Chapter 237: Hierarchical VAE Trading

1. Introduction — Multi-Scale Latent Representations for Financial Markets

Financial markets operate simultaneously across multiple time scales. Intraday tick dynamics are nested within daily trend patterns, which themselves unfold within weekly and monthly regime cycles. A single-level Variational Autoencoder (VAE) compresses all of this multi-scale structure into a single flat latent vector, forcing the model to encode tick-level noise and macro regime information into the same representation. The result is a latent space that lacks interpretable structure and struggles to generate data that is simultaneously realistic at both fine and coarse granularities.

A Hierarchical Variational Autoencoder (HVAE) addresses this limitation by organizing the latent space into multiple levels, each capturing a different scale of variation. The top-level latent variables encode slow-moving, global structure (market regimes, trend direction, volatility cycles), while lower-level latent variables capture progressively finer details (intraday patterns, microstructure noise, local mean-reversion). This decomposition mirrors the natural multi-scale structure of financial time series and enables controlled generation at each level independently.

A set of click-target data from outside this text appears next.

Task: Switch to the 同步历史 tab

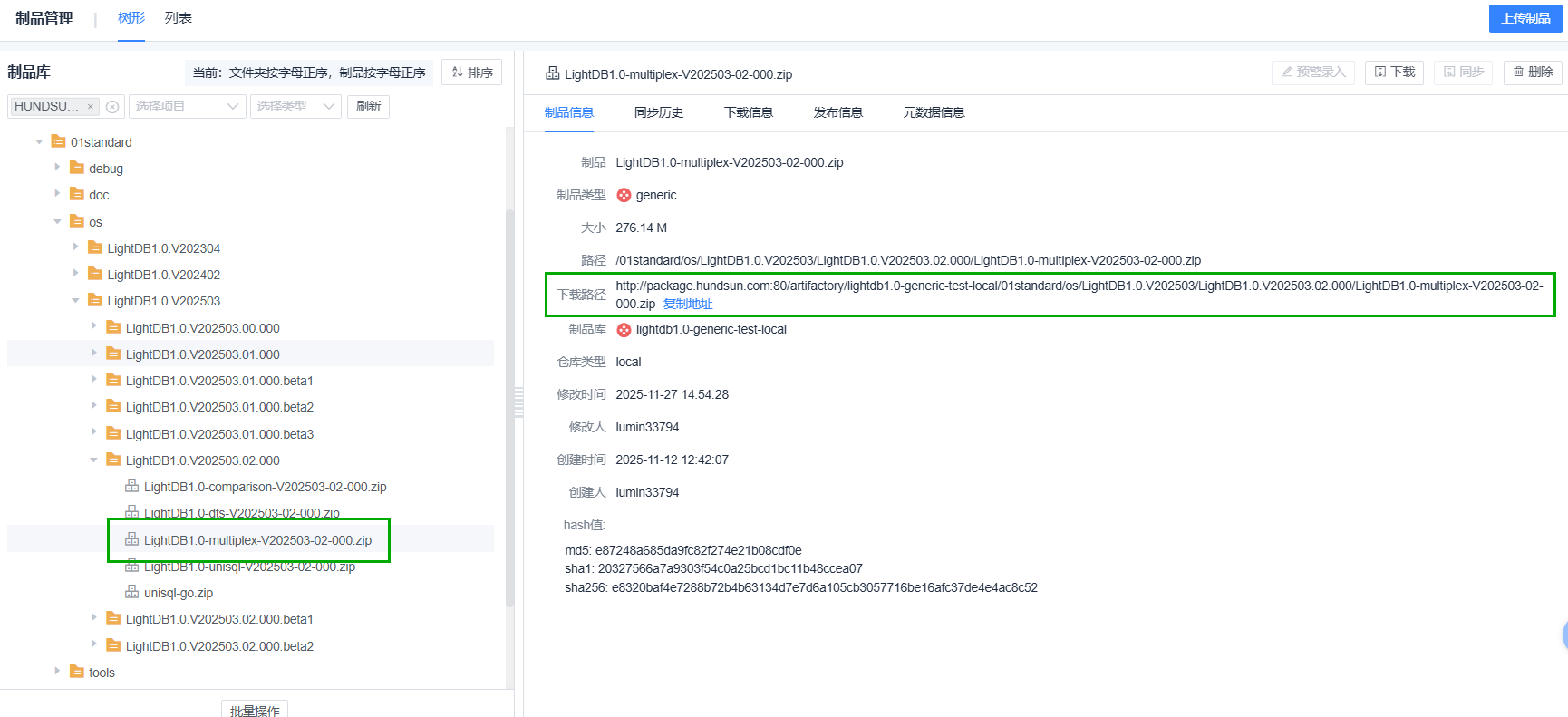Action: (659, 112)
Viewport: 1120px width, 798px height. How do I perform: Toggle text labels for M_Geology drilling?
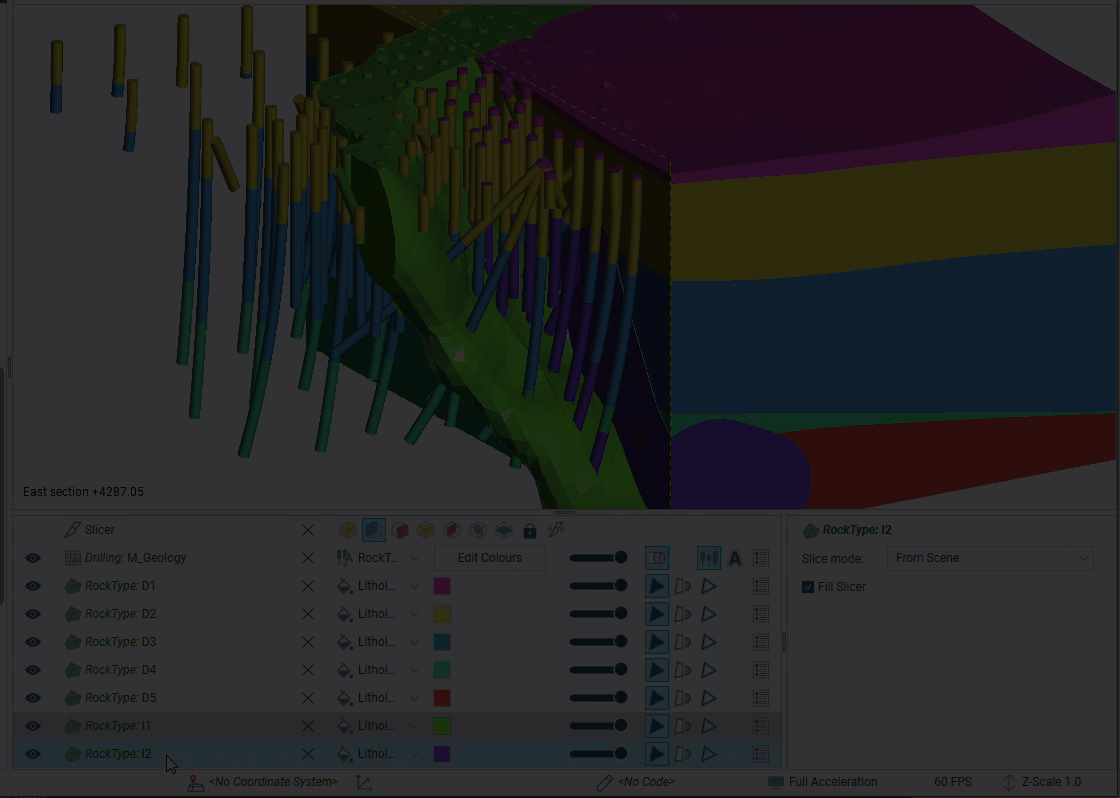pyautogui.click(x=735, y=558)
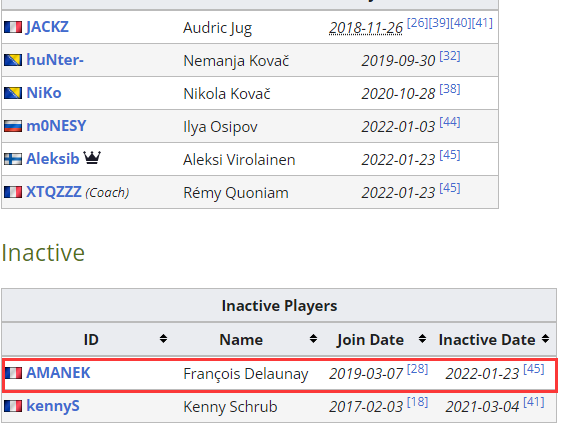
Task: Open the kennyS player page link
Action: [x=53, y=406]
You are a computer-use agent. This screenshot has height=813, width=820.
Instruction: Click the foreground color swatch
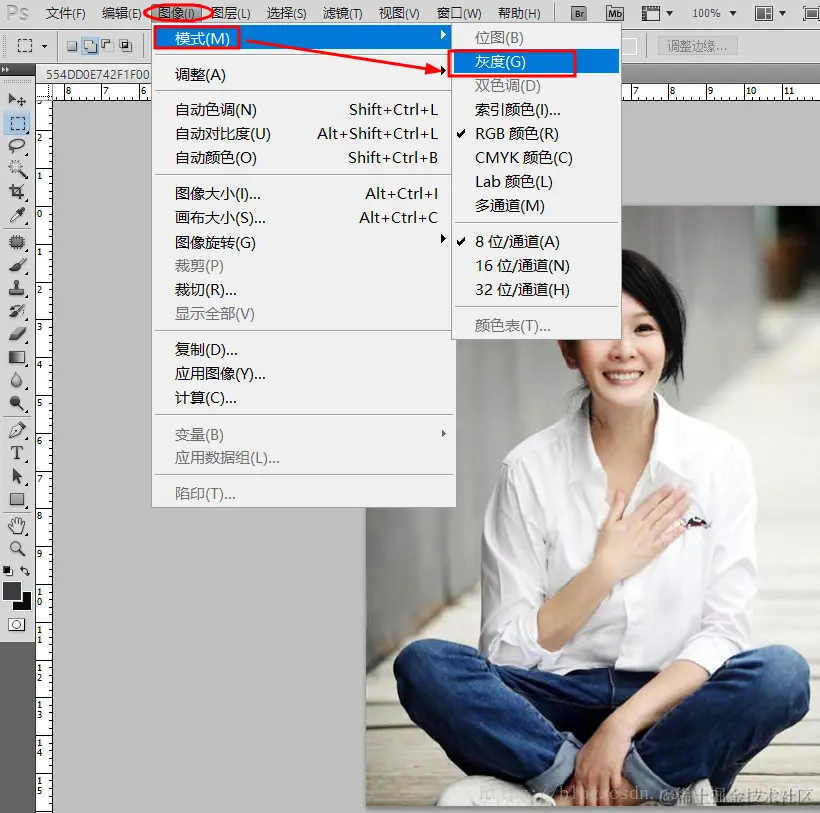(12, 591)
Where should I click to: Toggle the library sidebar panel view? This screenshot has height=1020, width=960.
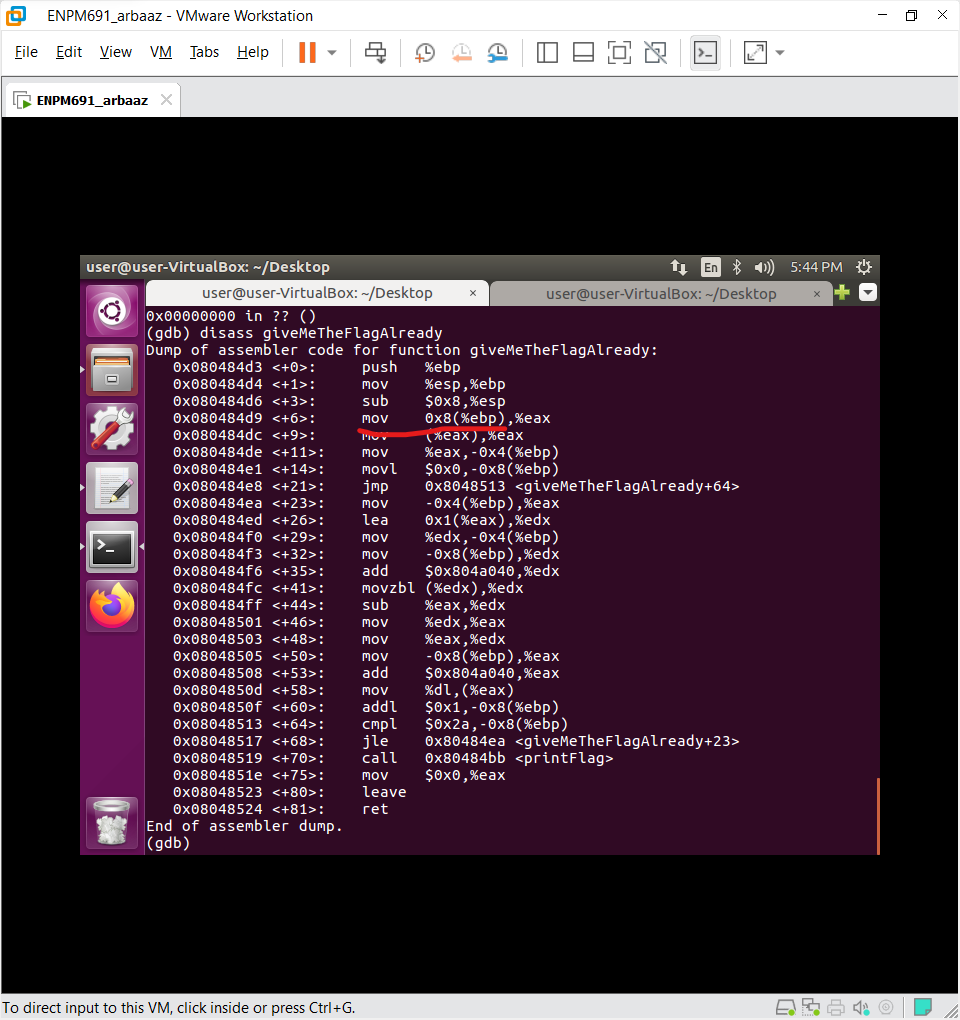(547, 53)
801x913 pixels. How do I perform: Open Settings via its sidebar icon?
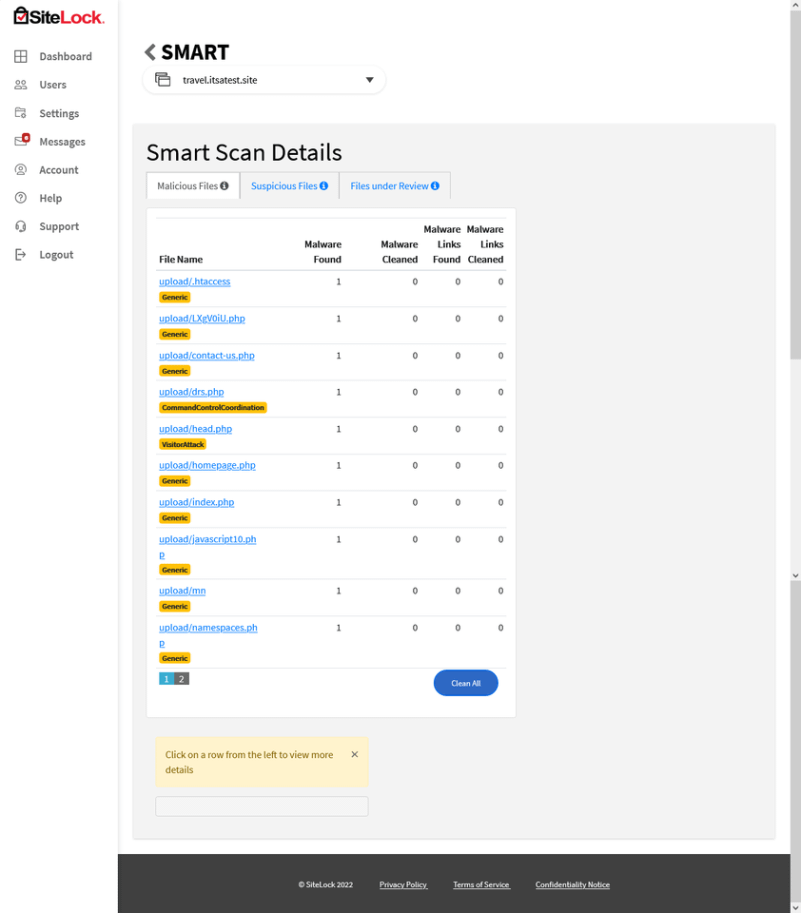tap(20, 113)
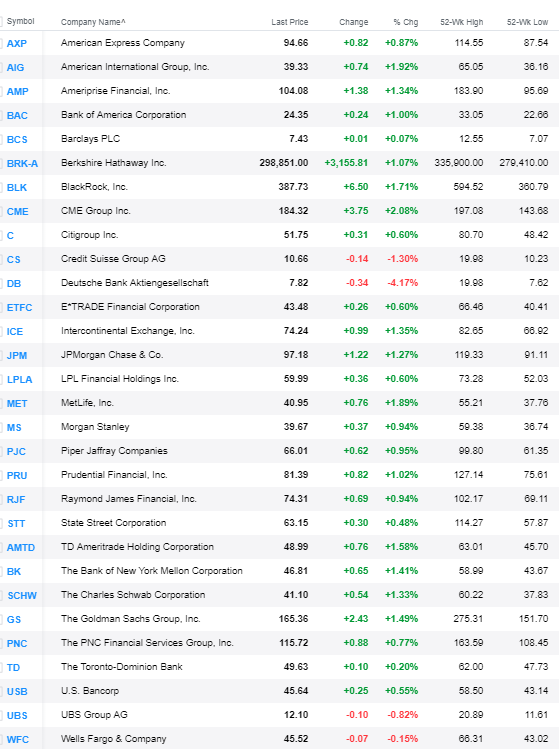
Task: Open the GS ticker symbol link
Action: [14, 620]
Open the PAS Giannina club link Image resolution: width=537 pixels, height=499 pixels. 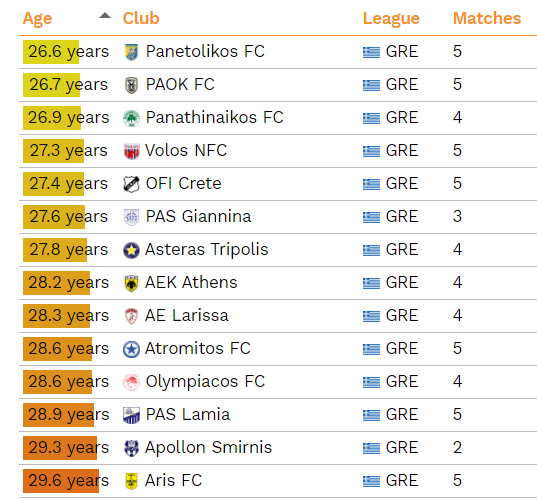coord(198,216)
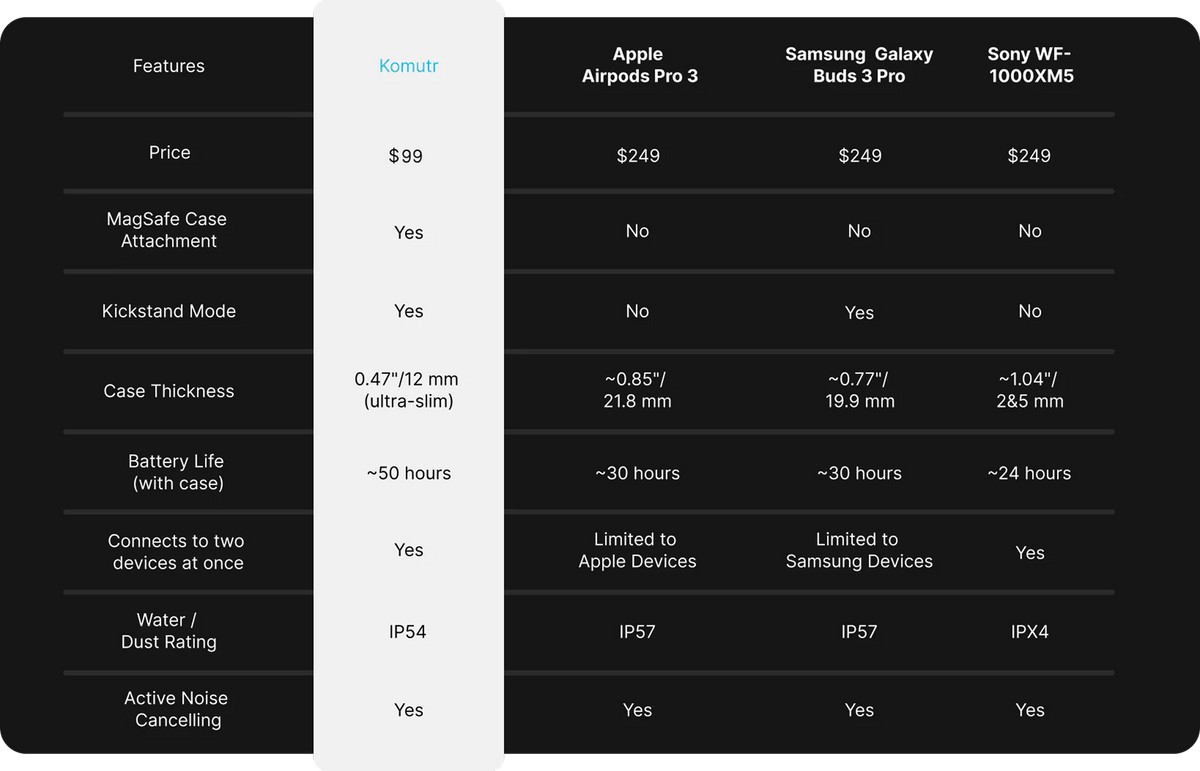Select Komutr's ~50 hours battery value
The height and width of the screenshot is (771, 1200).
[x=408, y=473]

The key insight is that hierarchical latent structure enables disentangled multi-scale generation. A trader can fix the top-level latent to represent a “high-volatility bear market regime” while sampling different lower-level latents to generate diverse intraday patterns consistent with that regime. This is impossible with a flat VAE, where all scales are entangled in a single latent vector.

In this chapter, we develop a complete Hierarchical VAE implementation in Rust, integrate it with live market data from Bybit, and demonstrate how hierarchical latent structure improves both the quality of generated financial scenarios and the interpretability of the learned representations.

2. Mathematical Foundation

The Hierarchical Generative Model

A standard VAE defines a single-level generative model:

p(x) = integral p(x|z) p(z) dz

A Hierarchical VAE with L levels defines a chain of latent variables z_1, z_2, …, z_L where z_L is the top-level (most abstract) and z_1 is the bottom-level (most detailed):

p(x, z_1, ..., z_L) = p(z_L) * prod_{l=1}^{L-1} p(z_l | z_{l+1}) * p(x | z_1)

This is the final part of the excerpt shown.